Over the course of the weekend there are technical setbacks to over-come and human tantrums to placate, a plague of cats to circumnavigate and religious experiences to be had – and near the end things take an even more bizarre turn.

The most obviously note-worthy aspect of the movie is its aesthetic. The film was shot on black and white video using a Sony AVC3260 (and, for a brief and trippy sequence, in colour with a Bolex), the grainy quality of which perfectly evokes the period. There’s something about the varying shades of softly delineated grey that feels ancient and in its own way kind of sacred. There are also some wonderfully authentic outdated special effects: disorienting split screens, naff-looking explanatory text at the top of the screen, plenty of strobing. Make no mistake; this is a perfect marriage of content and form.

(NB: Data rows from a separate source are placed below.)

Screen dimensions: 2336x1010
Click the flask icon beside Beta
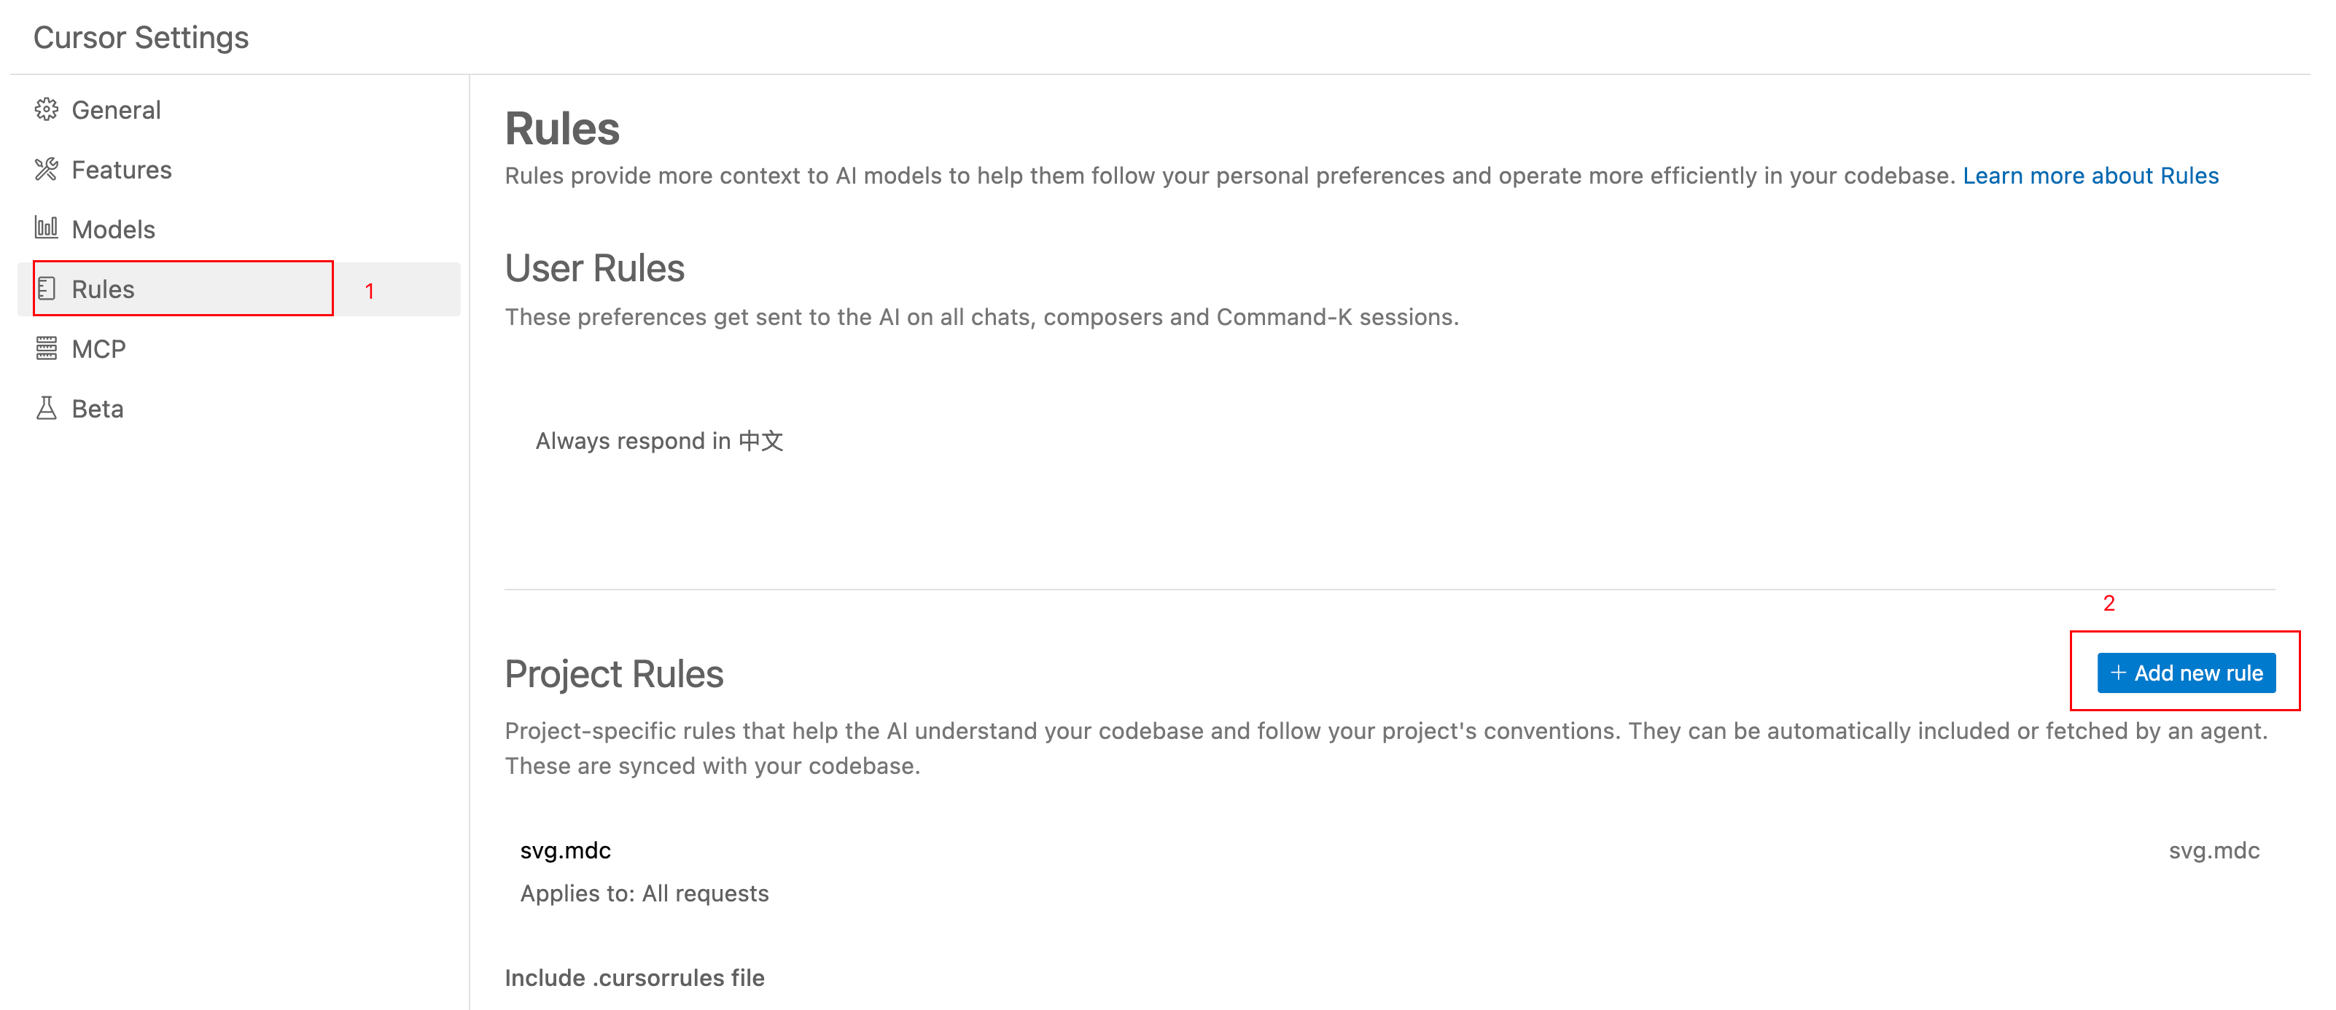(x=46, y=408)
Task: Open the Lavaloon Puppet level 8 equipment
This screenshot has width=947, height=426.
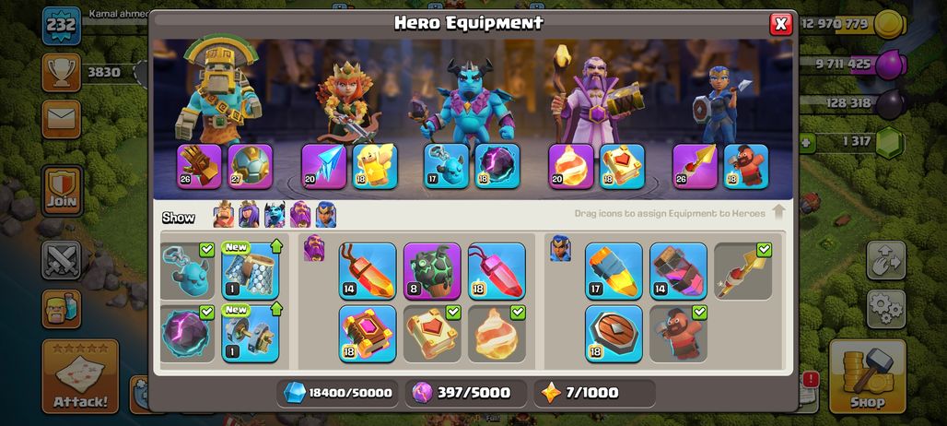Action: click(x=432, y=271)
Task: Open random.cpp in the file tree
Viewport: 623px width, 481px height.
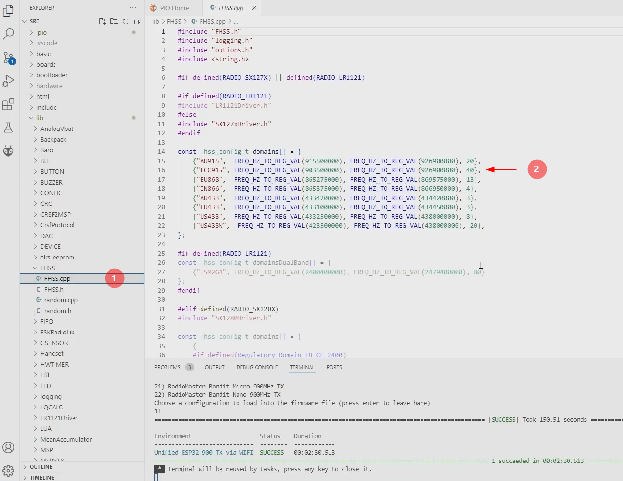Action: click(x=61, y=300)
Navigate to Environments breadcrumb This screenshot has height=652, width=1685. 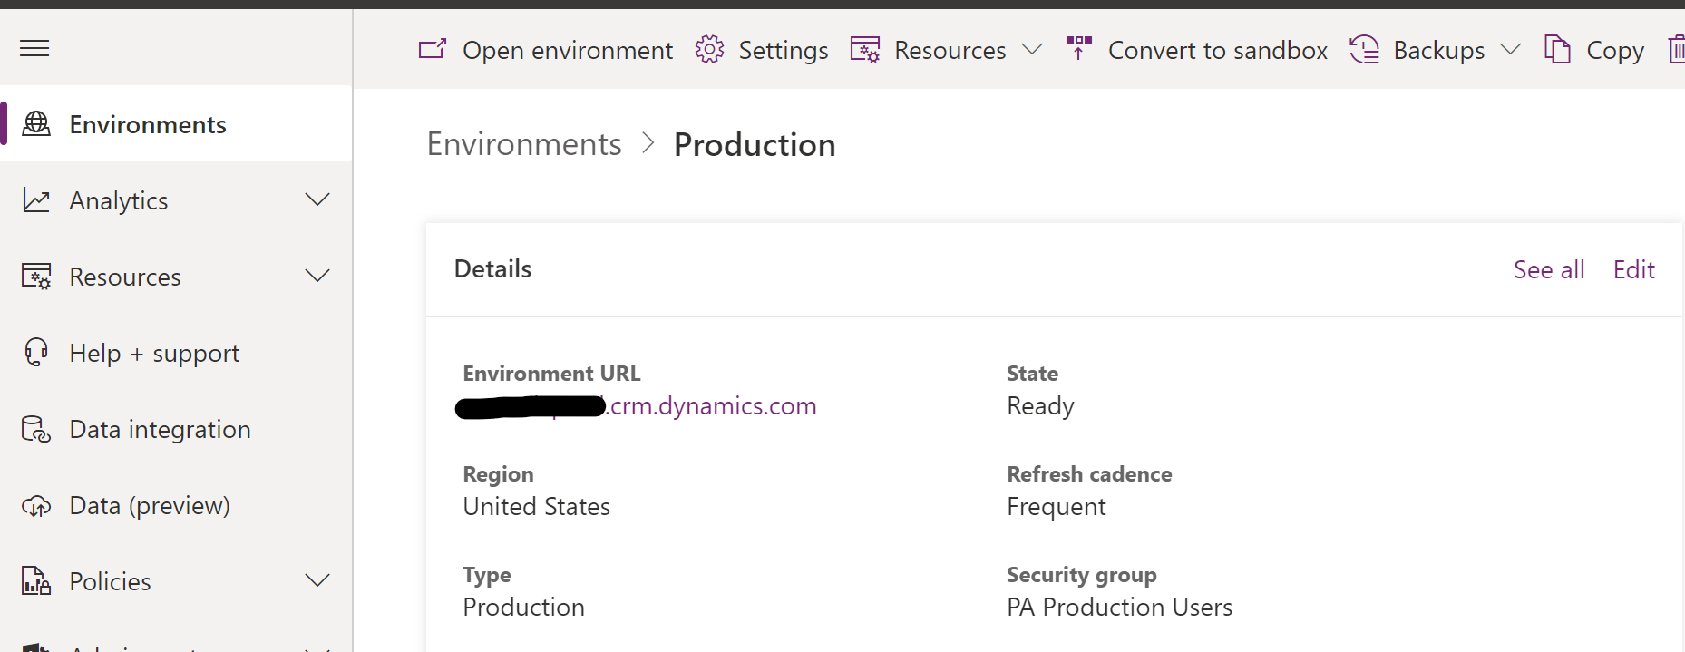coord(524,144)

This, however, isn’t just arbitrary 1980s nostalgia. There’s nothing gratuitous about the period setting, it is rather a starting point for ideas (technological-cum-philosophical) and a heavily affecting atmosphere (the still-intense dregs of 80s anxiety that were felt towards the end of the cold war).

The narrative is strange and goes off in directions that you certainly wouldn’t expect. This is not a ‘sports movie’ in which the former champion faces various obstacles before reclaiming the title; in fact, the outcome of the tournament really doesn’t matter by the end. And what initially appears to be narrative about the introverted Bishton enjoying an awkward coming-of-age experience develops into a far more perplexing experience.

The narrative is only one of the film’s many fascinating aspects. The cast is also a marvellous little curio in itself, featuring among others: an unrecognisable Wiley Wiggins (whom people might remember from Richard Linklater’s Dazed and Confused and Waking Life), film critic Gerald Peary in a wonderful performance playing the Chess master, Austin animation guru Bob Sabiston, and real life software developer James Curry (I defy anyone to find an actor who could capture the identity and mannerisms of a software engineer better than Curry does here). The film boasts uniformly spot-on performances, adding further credence to Rosselini’s philosophy of non-professional casting.

One of the things that occurred to me, that I don’t think has been mentioned by any other critic, is the psychedelia of it all. Here, I not only refer to the narcotics that are discussed and consumed during the film, but also to the loose allusions to 2001: A Space Odyssey (even if it reduces the philosophical ideas to a synthesised hum) and the hallucinatory quality of the aesthetic, which is dream-like and hypnagogic. There’s a moment in which, over a drink at a bar, one programmer explains to another than not only are they certainly being watched by the government, but that there’s actually a totally valid reason for that (to explain any more would ruin the fun).

Of course, Bujalski, as the godfather of ‘mumblecore’, is a subtle film-maker – which means that all of this (the plague of cats, the labyrinthine hotel) is dealt with in an incredibly gentle and quiet manner. And this, in many ways, makes it all the more surreal.

Despite it all, however, Bujalski is so utterly affectionate towards characters that could easily be exploited for cheap laughs that what he’s created amounts to a series of touching meditations on loneliness, humanity, repression, and chaos. Bujalski has achieved that rare thing: a film that both creeps into the mind and under the skin, but also into the heart (just about).